Exercise requirements: Once the pictures are removed, reproduce what is left of the data below exactly.

Excerpted records:
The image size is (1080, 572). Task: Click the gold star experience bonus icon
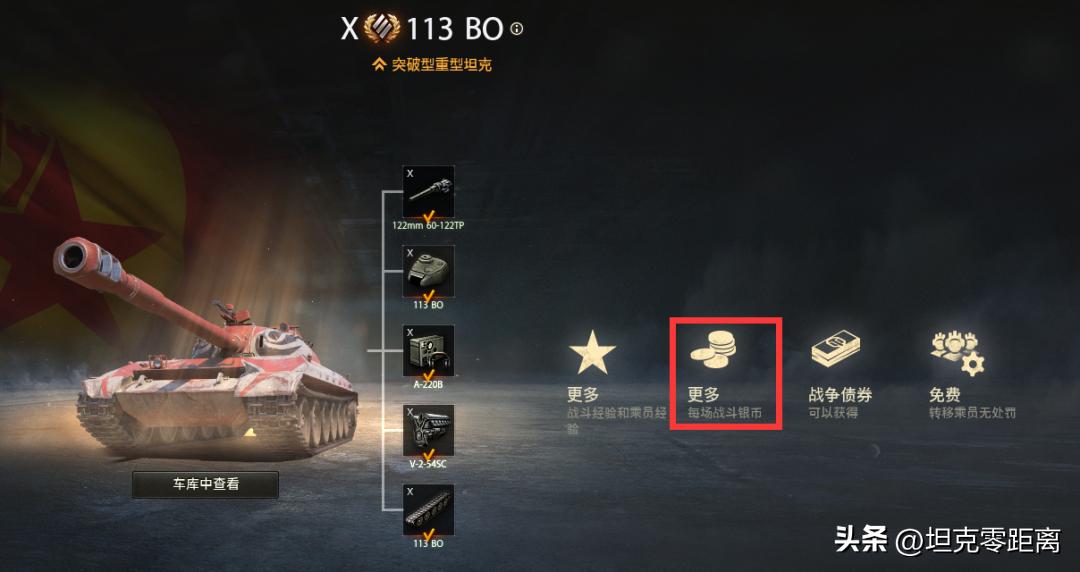pos(592,351)
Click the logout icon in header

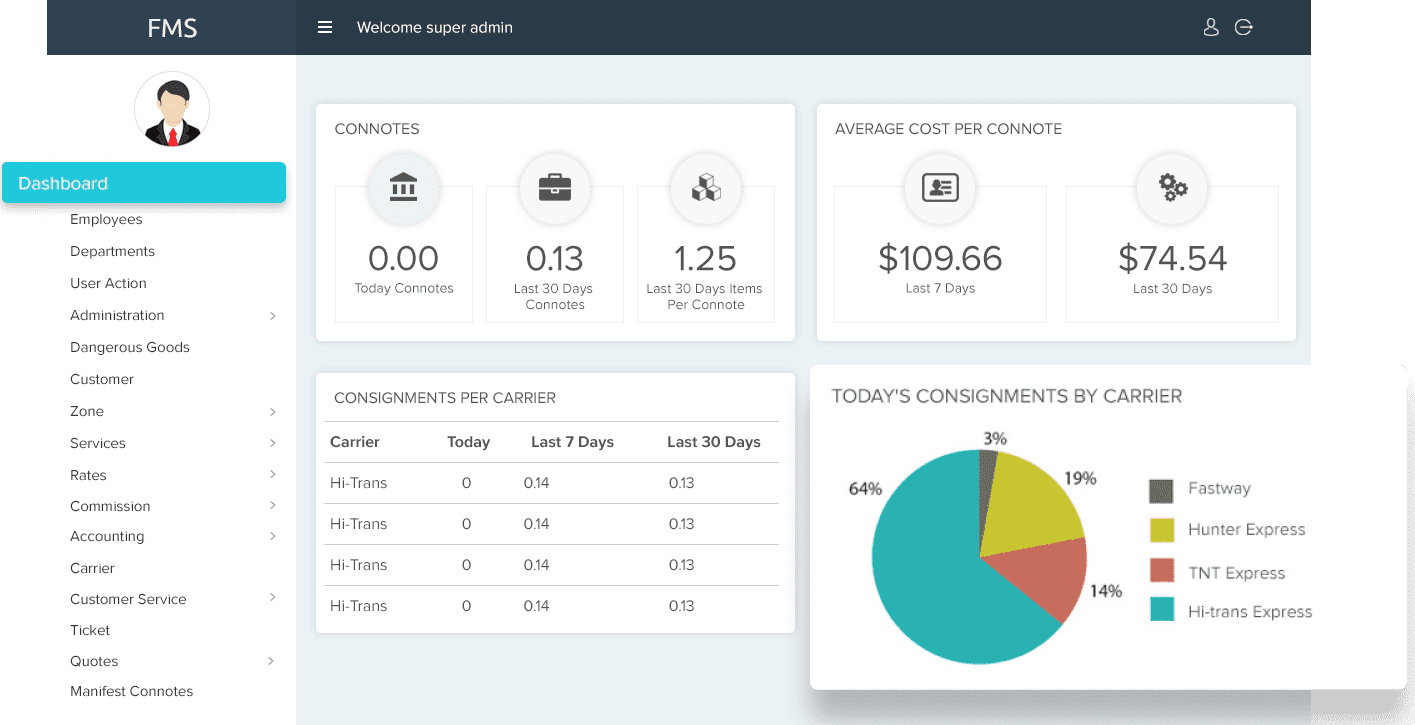[x=1243, y=28]
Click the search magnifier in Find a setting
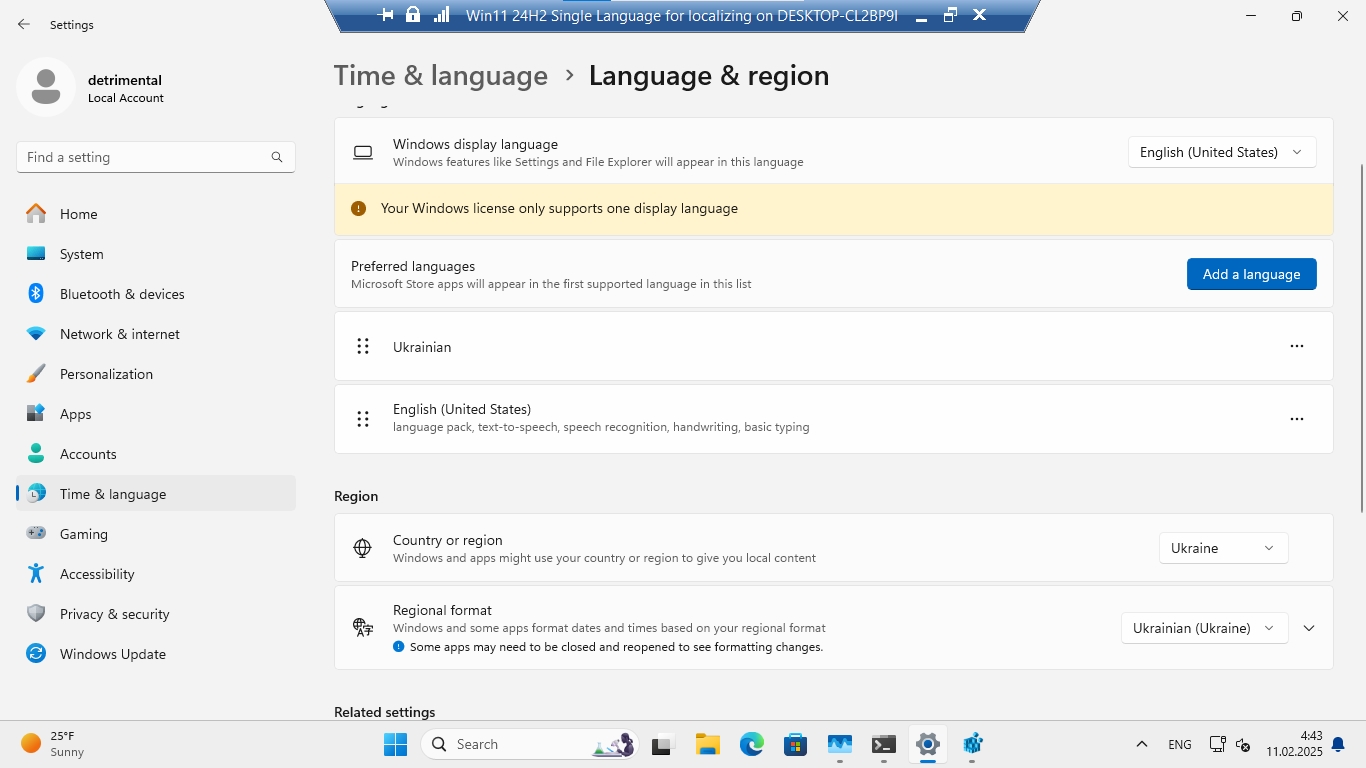Screen dimensions: 1366x768 [277, 157]
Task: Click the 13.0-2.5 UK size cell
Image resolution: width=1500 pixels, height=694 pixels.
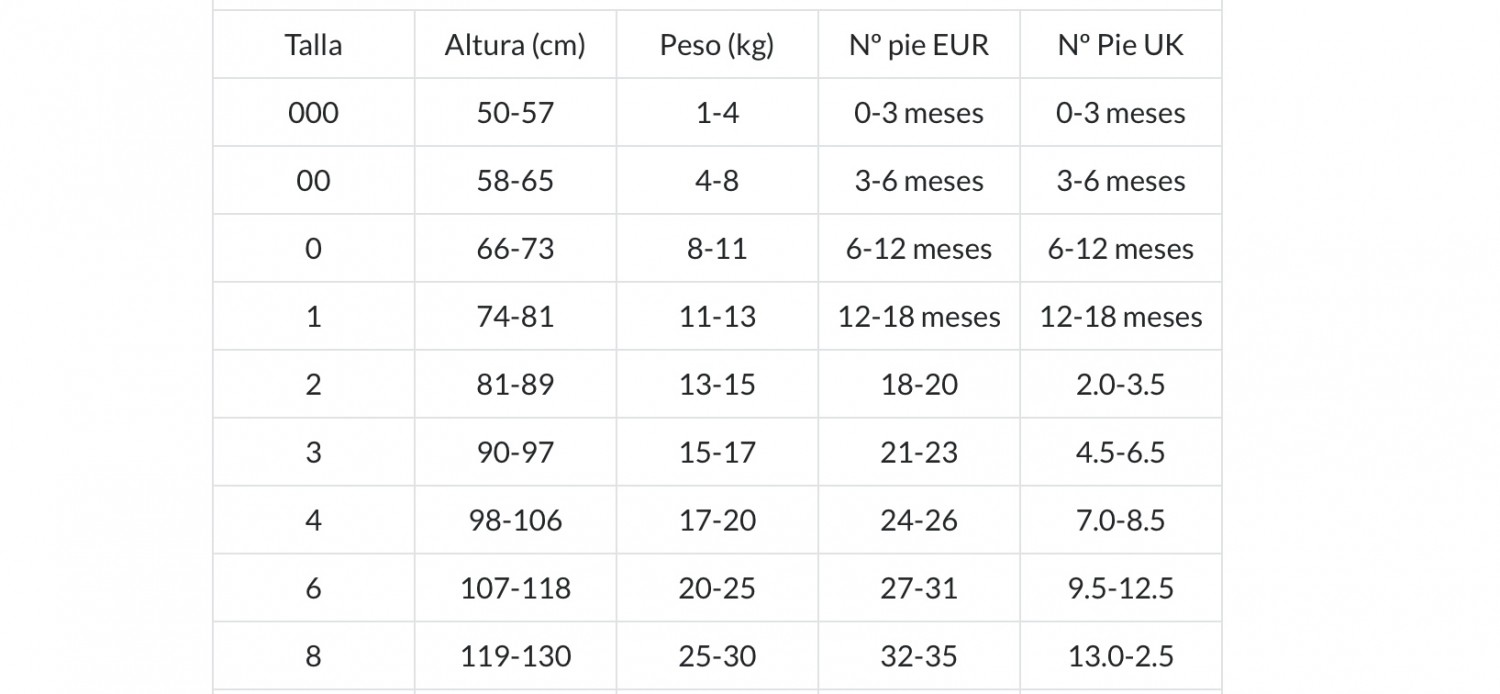Action: pos(1121,657)
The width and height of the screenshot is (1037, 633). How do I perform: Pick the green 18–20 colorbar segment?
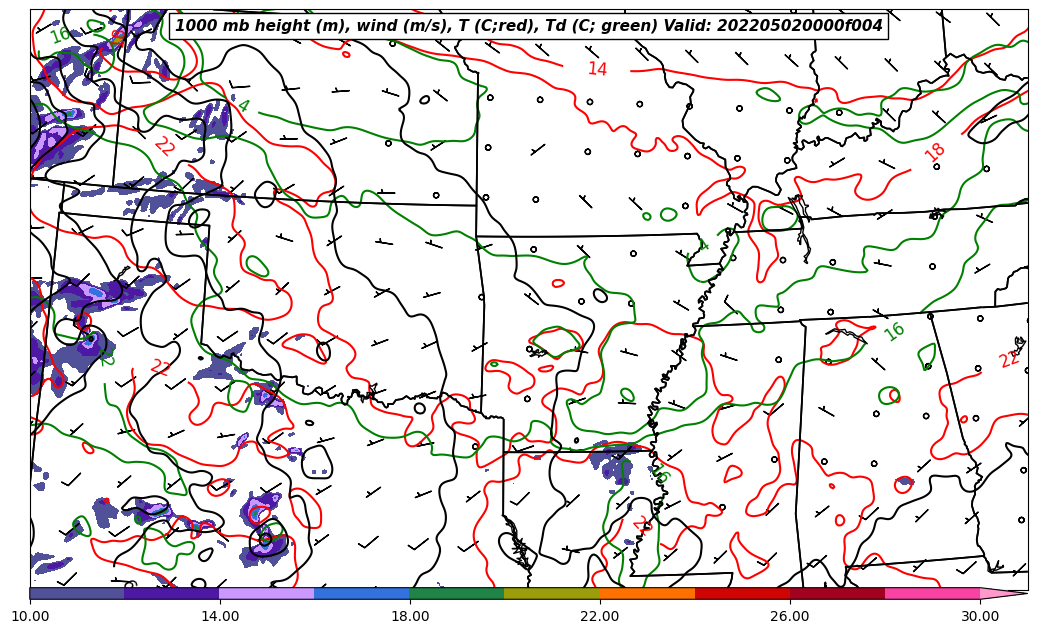coord(457,593)
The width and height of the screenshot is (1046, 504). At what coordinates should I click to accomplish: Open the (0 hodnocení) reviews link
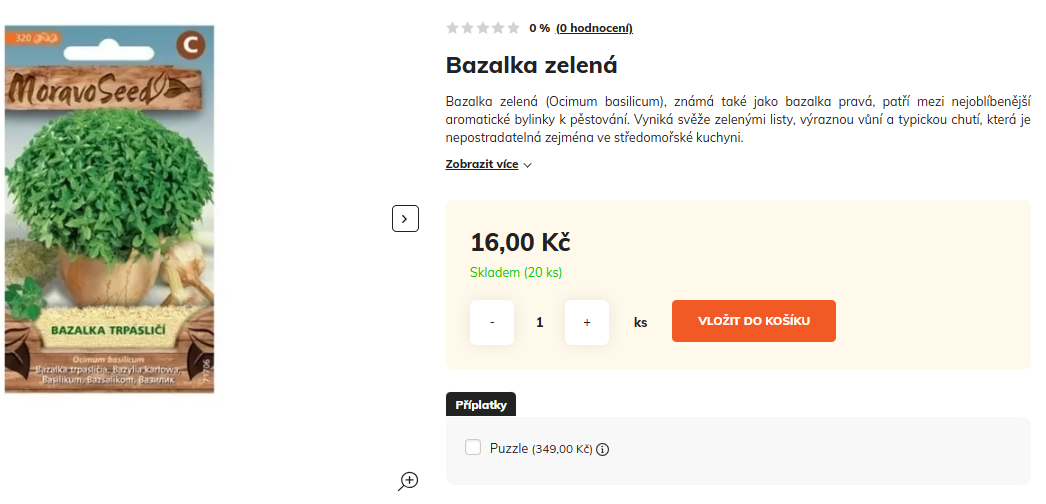(x=594, y=28)
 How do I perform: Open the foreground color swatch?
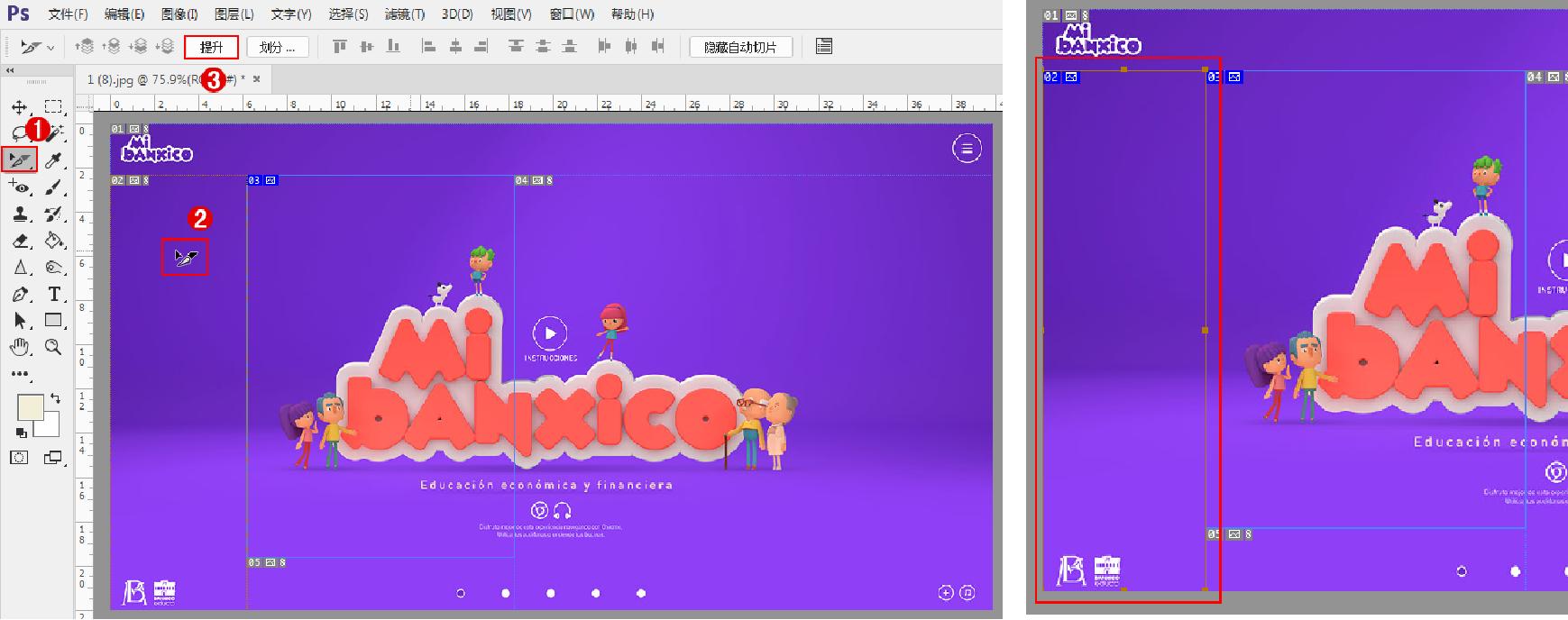point(30,407)
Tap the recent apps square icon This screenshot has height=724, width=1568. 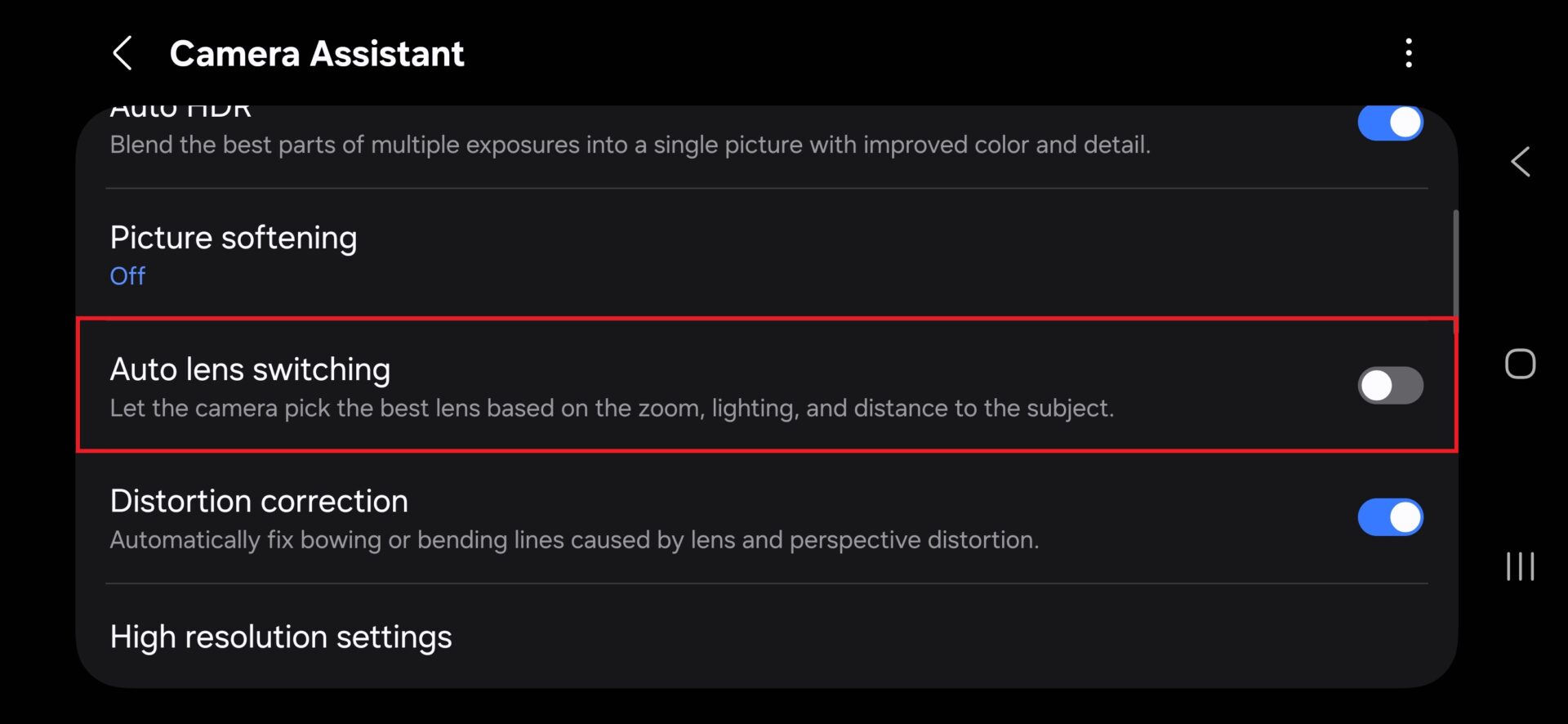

Answer section:
The image size is (1080, 572). Task: Click the gold star experience bonus icon
pos(592,351)
Click the logout icon in header

[x=1243, y=28]
Click the search magnifier in Find a setting
Screen dimensions: 1366x768 [277, 157]
Task: Click the 13.0-2.5 UK size cell
Image resolution: width=1500 pixels, height=694 pixels.
Action: pos(1121,657)
The width and height of the screenshot is (1037, 633). How do I perform: Pick the green 18–20 colorbar segment?
coord(457,593)
The width and height of the screenshot is (1046, 504). At what coordinates should I click to accomplish: Open the (0 hodnocení) reviews link
(x=594, y=28)
 How do I perform: Open the foreground color swatch?
point(30,407)
Tap the recent apps square icon This screenshot has height=724, width=1568. 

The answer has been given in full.